Text provided |
────────────────────────────────────────

Re: [squid-users] squid cache prob: won't cache a 'pdf'

From: Amos Jeffries <squid3_at_treenet.co.nz>
Date: Thu, 07 Apr 2011 13:31:43 +1200

 On Wed, 06 Apr 2011 12:34:26 -0700, Linda Walsh wrote:
> I was downloading some product documentation from the
> documentation section on:
>
> http://www.lsi.com/channel/products/jbods/sata_sas_jbods/630j/index.html
>
> Specifically, I tried:
>
> http://www.lsi.com/DistributionSystem/User/AssetMgr.aspx?asset=54432
> http://www.lsi.com/DistributionSystem/User/AssetMgr.aspx?asset=54841
> http://www.lsi.com/DistributionSystem/User/AssetMgr.aspx?asset=54435
>
> They all load smallish pdf's:
> (from log monitor:)
> +63.50 346ms; ln=473 (1.3K/7.4) TCP_MISS/200 <Athenae2 [HEAD
> http://www.lsi.com/DistributionSystem/User/AssetMgr.aspx?asset=54841
> -
> HIER_DIRECT/www.lsi.com application/pdf ]
> +7.01 220ms; ln=462 (2.1K/65.9) TCP_MISS/200 <Athenae2 [HEAD
> http://www.lsi.com/DistributionSystem/User/AssetMgr.aspx?asset=54435
> -
> HIER_DIRECT/www.lsi.com application/pdf ]
> +6.21 23914ms; ln=5051477(206.3K/795.4K) TCP_MISS/200 <Athenae2
> [GET
> http://www.lsi.com/DistributionSystem/User/AssetMgr.aspx?asset=54432
> -
> HIER_DIRECT/www.lsi.com application/pdf ]
>
> ----

 The first two requests here are HTTP "HEAD"[er] requests, which do not
 actually retrieve any of the body to be cached but could cache the
 headers that come back. The third is a GET which might be cached, but
 will be a MISS if the existing cache only has HEAD[er] details.

>
> Now I've tried several mods in my squid.conf file (how do you
> squid to display it's version? I tried --version, but
> no go) -- am running something like Squid 3.2.0.4 (at least
> it's the last entry in the 'Changelog' on disk; it signs on
> as "Head-BZR").

 Thanks, that is about as good as you are likely to get. ('3.2.0.4 plus
 some patches').

 FYI: "squid -v" for the version and build info. But in your case that
 would show the same 3.HEAD-BZR for version.

 NP: It gets a bit difficult to track in the HEAD code. The daily
 snapshots have a 3.HEAD-$date, but anything more live than that requires
 --build-info parameter added with something to identify it.

────────────────────────────────────────

Set exercise |
From the Squid mailing-list reply, copy the stretch from "Thanks, that is" through "to identify it." word for word. Rely only on the Squid mailing-list reply for what follows.

────────────────────────────────────────

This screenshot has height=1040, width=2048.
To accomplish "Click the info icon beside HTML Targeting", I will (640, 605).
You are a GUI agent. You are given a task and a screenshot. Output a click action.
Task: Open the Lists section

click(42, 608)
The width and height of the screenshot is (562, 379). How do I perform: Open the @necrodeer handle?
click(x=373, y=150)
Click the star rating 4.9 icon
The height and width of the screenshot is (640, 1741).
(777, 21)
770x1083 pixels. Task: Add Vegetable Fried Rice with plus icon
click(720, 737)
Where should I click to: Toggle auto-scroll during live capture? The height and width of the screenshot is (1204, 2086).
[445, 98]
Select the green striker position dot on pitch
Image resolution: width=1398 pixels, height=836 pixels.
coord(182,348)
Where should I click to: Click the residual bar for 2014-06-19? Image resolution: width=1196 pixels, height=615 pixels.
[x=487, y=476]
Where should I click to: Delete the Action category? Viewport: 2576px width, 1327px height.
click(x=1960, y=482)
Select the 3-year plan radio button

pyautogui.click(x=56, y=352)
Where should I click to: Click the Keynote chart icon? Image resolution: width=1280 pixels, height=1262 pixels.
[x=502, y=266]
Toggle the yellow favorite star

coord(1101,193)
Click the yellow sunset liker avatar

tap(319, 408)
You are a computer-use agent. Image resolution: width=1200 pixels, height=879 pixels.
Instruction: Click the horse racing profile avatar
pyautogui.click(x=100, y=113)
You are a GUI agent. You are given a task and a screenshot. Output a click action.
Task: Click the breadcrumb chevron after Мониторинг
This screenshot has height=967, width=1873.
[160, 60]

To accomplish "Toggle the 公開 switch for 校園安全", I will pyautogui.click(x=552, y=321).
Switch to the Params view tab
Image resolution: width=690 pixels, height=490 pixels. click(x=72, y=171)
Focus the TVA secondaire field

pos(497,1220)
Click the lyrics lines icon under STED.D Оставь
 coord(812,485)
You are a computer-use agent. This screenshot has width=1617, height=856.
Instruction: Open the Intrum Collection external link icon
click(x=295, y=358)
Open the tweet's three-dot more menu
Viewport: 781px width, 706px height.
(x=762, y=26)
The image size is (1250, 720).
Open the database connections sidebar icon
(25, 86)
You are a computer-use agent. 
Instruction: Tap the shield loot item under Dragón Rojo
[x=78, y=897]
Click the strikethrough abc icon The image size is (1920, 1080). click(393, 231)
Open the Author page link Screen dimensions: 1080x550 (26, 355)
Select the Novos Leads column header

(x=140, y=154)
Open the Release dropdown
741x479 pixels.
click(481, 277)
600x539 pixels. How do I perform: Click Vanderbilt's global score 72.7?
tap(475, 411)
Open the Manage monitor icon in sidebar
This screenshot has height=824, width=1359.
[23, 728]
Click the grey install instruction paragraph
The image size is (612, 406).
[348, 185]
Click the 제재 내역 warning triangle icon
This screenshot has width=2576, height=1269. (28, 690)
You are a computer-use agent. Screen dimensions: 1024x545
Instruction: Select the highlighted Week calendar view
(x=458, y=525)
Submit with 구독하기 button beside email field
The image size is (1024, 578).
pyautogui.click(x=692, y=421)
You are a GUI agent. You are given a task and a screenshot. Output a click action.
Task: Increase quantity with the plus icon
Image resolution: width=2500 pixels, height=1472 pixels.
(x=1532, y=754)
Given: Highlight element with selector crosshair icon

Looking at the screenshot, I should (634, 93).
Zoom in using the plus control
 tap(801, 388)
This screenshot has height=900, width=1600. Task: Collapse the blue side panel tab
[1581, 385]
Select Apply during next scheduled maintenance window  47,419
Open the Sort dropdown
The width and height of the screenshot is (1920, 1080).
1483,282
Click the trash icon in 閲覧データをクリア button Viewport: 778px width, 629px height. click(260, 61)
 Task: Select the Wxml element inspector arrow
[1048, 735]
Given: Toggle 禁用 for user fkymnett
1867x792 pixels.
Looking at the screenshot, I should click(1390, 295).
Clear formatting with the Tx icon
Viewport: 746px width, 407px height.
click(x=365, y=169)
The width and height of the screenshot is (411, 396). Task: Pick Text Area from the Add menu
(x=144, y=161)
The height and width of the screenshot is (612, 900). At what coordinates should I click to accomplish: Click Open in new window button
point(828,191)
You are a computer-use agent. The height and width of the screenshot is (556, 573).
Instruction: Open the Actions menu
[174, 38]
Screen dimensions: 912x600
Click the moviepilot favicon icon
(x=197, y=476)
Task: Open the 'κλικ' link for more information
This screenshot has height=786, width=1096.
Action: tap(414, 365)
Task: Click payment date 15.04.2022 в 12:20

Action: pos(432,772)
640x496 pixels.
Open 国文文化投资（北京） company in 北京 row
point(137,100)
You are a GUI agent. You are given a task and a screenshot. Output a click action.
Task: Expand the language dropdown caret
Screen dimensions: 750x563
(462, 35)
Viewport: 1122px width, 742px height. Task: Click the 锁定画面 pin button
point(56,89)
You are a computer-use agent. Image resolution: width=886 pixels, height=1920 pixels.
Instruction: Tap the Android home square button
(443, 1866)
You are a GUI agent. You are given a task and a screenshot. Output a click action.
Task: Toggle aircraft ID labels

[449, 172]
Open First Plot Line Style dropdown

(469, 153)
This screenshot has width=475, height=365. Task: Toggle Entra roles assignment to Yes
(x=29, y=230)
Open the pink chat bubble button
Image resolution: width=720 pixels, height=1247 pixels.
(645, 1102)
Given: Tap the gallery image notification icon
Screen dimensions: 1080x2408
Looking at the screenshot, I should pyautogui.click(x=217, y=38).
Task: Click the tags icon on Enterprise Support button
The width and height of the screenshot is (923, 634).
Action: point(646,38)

────────────────────────────────────────

Exercise output |
Thanks, that is about as good as you are likely to get. ('3.2.0.4 plus
 some patches').

 FYI: "squid -v" for the version and build info. But in your case that
 would show the same 3.HEAD-BZR for version.

 NP: It gets a bit difficult to track in the HEAD code. The daily
 snapshots have a 3.HEAD-$date, but anything more live than that requires
 --build-info parameter added with something to identify it.